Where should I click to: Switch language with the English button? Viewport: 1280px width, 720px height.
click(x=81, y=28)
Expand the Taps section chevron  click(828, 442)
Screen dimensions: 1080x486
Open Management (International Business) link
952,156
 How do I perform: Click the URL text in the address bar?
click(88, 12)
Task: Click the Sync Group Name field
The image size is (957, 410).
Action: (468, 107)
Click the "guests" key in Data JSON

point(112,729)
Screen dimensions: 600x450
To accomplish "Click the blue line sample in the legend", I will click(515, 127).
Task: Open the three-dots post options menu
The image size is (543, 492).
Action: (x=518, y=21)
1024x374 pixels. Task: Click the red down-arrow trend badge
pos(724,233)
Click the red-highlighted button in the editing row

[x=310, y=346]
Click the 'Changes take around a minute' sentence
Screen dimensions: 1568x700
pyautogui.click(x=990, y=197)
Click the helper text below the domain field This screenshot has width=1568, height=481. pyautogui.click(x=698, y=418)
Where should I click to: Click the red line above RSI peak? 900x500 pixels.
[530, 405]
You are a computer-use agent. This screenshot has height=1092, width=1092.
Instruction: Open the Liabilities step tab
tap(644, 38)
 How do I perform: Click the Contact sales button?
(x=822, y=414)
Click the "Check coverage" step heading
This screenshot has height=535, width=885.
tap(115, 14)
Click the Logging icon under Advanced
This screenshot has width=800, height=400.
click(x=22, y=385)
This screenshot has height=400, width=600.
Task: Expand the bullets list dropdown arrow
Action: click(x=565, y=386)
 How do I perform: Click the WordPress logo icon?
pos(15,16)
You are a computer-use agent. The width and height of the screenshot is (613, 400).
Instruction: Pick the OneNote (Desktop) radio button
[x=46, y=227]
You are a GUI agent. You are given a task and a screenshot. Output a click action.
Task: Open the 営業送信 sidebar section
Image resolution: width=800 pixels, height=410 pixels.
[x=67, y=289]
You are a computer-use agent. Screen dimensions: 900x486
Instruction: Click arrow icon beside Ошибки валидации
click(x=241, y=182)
————
:: Problem description ::
All lines from the one containing "Click the red-highlighted" through the final line of the listing above are to be reproduced exactly; include both and add nothing.

:: Finished task ::
Click the red-highlighted button in the editing row

[x=310, y=346]
Click the 'Changes take around a minute' sentence
Screen dimensions: 1568x700
pyautogui.click(x=990, y=197)
Click the helper text below the domain field This screenshot has width=1568, height=481. pyautogui.click(x=698, y=418)
Where should I click to: Click the red line above RSI peak? 900x500 pixels.
[530, 405]
You are a computer-use agent. This screenshot has height=1092, width=1092.
Instruction: Open the Liabilities step tab
tap(644, 38)
 How do I perform: Click the Contact sales button?
(x=822, y=414)
Click the "Check coverage" step heading
This screenshot has height=535, width=885.
tap(115, 14)
Click the Logging icon under Advanced
This screenshot has width=800, height=400.
click(x=22, y=385)
This screenshot has height=400, width=600.
Task: Expand the bullets list dropdown arrow
Action: click(x=565, y=386)
 How do I perform: Click the WordPress logo icon?
pos(15,16)
You are a computer-use agent. The width and height of the screenshot is (613, 400).
Instruction: Pick the OneNote (Desktop) radio button
[x=46, y=227]
You are a GUI agent. You are given a task and a screenshot. Output a click action.
Task: Open the 営業送信 sidebar section
Image resolution: width=800 pixels, height=410 pixels.
[x=67, y=289]
You are a computer-use agent. Screen dimensions: 900x486
Instruction: Click arrow icon beside Ошибки валидации
click(x=241, y=182)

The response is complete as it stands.